**INPUT RECORDS**
_____

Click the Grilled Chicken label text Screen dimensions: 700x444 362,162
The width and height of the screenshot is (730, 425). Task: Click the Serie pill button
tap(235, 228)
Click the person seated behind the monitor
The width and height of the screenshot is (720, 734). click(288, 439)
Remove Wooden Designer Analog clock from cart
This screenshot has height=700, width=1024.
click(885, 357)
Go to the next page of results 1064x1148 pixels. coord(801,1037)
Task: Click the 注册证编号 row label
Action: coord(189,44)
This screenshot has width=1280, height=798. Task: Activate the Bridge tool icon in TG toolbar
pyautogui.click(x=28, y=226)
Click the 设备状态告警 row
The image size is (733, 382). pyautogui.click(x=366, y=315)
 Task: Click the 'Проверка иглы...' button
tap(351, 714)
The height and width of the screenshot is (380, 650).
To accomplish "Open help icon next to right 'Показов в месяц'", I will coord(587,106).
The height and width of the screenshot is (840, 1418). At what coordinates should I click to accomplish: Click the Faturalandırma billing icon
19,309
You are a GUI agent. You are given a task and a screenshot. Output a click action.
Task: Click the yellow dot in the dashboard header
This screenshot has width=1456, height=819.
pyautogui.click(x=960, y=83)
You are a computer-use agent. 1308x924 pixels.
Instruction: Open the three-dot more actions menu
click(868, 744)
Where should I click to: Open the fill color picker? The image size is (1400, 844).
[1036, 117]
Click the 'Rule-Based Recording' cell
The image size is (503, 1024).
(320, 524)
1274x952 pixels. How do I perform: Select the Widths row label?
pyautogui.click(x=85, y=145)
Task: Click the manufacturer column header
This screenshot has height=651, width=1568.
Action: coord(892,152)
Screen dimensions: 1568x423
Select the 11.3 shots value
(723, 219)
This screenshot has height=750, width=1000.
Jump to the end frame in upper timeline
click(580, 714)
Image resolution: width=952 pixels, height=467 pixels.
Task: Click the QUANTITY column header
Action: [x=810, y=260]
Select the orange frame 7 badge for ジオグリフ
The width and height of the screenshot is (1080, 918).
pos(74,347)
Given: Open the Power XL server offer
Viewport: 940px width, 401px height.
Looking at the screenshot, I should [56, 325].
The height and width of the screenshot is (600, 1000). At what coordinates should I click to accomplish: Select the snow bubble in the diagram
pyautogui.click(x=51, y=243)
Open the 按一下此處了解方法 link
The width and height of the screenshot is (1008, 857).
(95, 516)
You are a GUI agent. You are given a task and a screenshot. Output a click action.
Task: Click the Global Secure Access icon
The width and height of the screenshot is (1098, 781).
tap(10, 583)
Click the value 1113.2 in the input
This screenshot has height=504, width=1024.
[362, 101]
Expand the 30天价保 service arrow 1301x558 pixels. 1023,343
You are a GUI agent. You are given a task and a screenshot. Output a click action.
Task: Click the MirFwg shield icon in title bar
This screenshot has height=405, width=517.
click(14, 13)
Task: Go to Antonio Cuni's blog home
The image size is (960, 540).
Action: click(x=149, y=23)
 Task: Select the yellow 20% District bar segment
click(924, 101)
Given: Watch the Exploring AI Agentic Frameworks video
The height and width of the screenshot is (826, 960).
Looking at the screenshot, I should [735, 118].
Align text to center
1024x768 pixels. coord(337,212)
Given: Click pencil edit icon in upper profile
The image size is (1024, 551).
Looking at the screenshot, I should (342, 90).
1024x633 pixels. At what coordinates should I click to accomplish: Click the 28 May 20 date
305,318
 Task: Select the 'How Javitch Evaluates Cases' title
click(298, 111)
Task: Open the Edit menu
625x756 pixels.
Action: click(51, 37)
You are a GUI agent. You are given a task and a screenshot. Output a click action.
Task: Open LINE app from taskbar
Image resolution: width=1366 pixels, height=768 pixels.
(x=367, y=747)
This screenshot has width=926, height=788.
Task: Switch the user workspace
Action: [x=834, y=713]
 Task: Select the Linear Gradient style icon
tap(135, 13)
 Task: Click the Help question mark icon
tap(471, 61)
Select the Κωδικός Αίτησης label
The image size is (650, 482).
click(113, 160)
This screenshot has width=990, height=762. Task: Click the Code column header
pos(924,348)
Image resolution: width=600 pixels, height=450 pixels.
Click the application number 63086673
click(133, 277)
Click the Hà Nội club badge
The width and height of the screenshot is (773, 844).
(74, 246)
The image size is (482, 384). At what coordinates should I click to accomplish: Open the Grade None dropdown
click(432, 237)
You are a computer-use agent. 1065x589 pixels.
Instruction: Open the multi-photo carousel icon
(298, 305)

_____

**ASSIGNED TASK**
Show all lines above holding the word "from".

**YOUR RESPONSE**
Remove Wooden Designer Analog clock from cart
Task: Open LINE app from taskbar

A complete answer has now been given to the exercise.